Exercise description: Word for word, reproduce all entries below, leaving every picture out.

Dataset records:
::::

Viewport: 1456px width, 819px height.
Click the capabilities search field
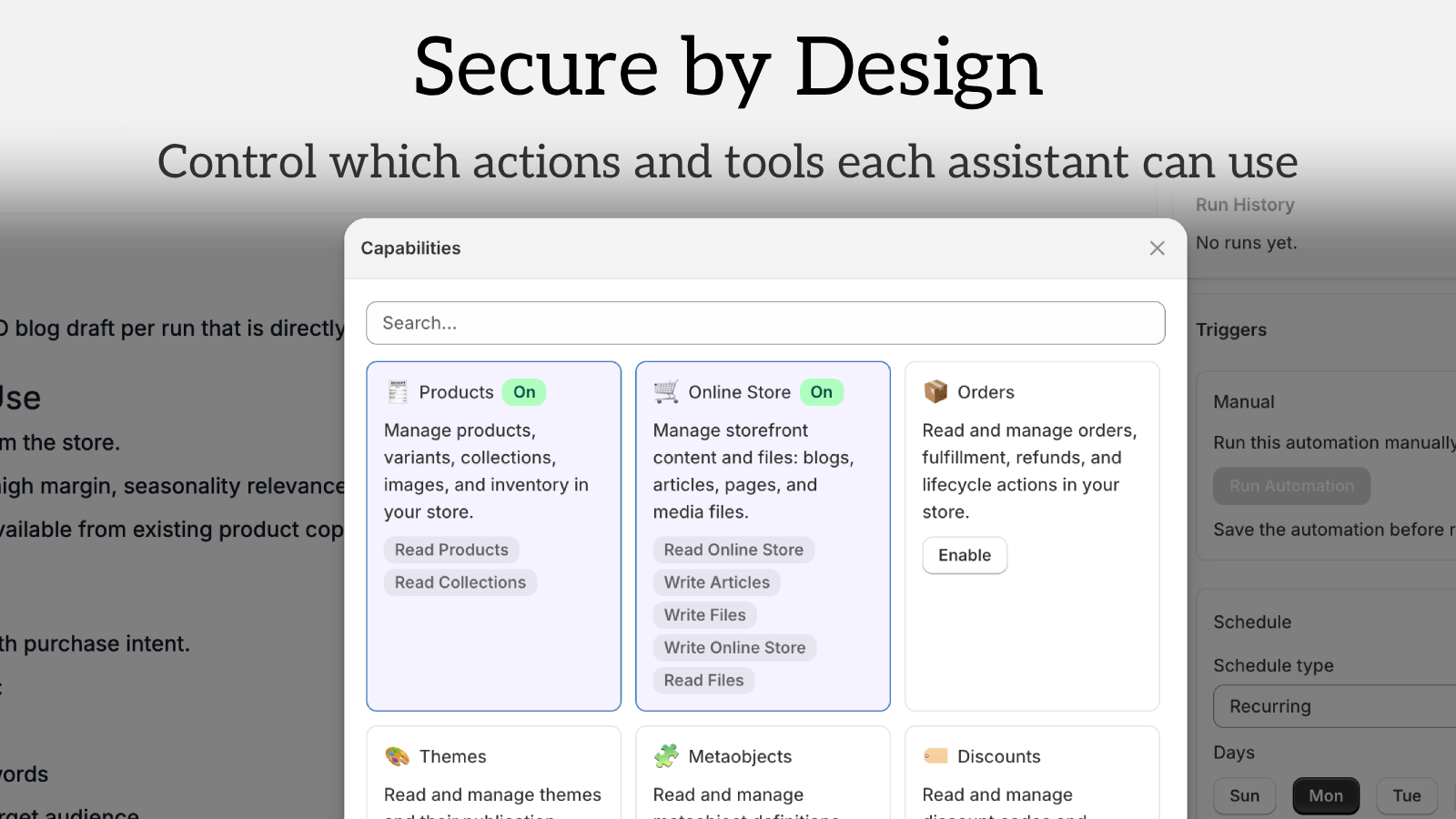765,323
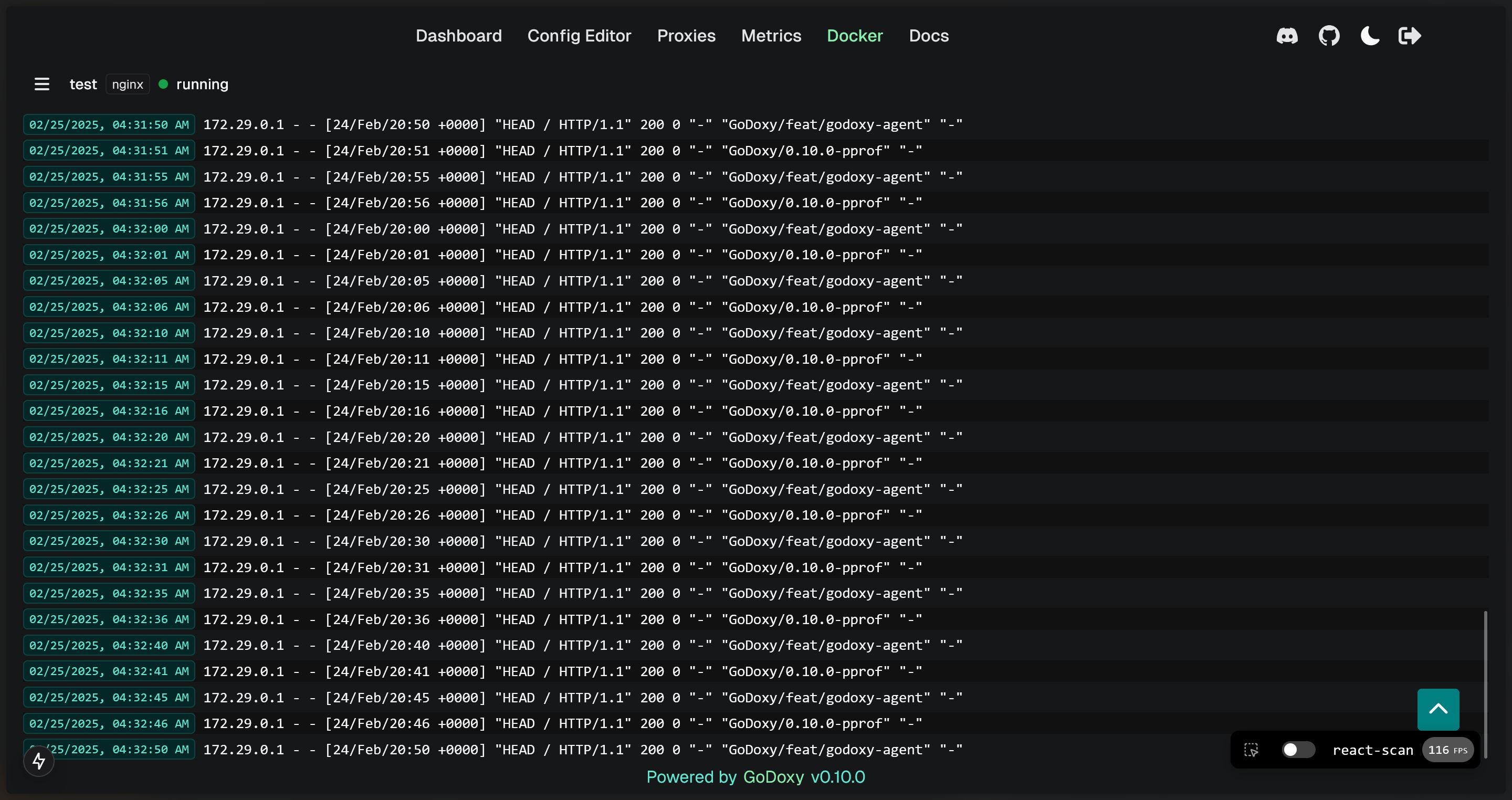The width and height of the screenshot is (1512, 800).
Task: Switch to the Dashboard tab
Action: (x=458, y=36)
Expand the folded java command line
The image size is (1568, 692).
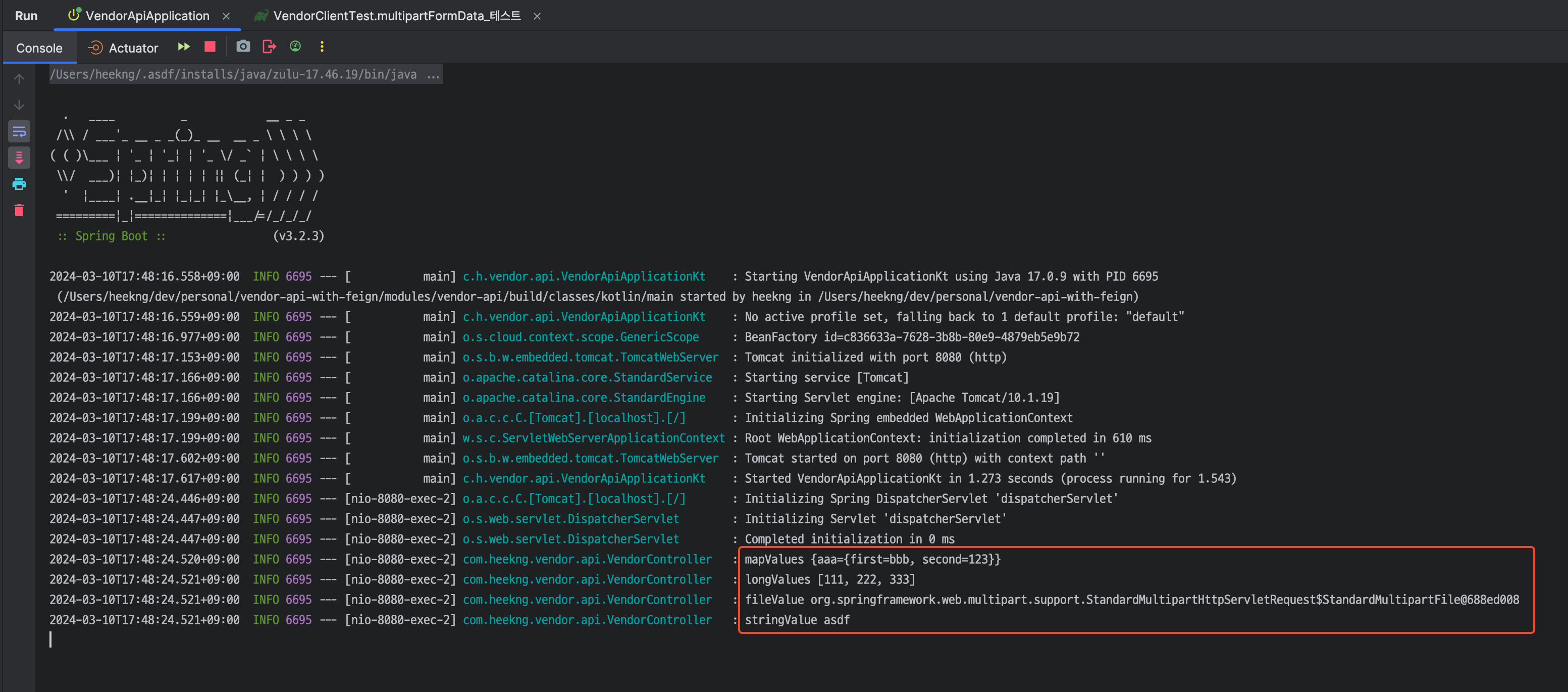point(433,75)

::::

Answer for the task:
Viewport: 1456px width, 819px height.
Click the capabilities search field
765,323
The width and height of the screenshot is (1512, 800).
Task: Switch to the Dashboard tab
Action: (x=458, y=36)
Expand the folded java command line
The image size is (1568, 692).
point(433,75)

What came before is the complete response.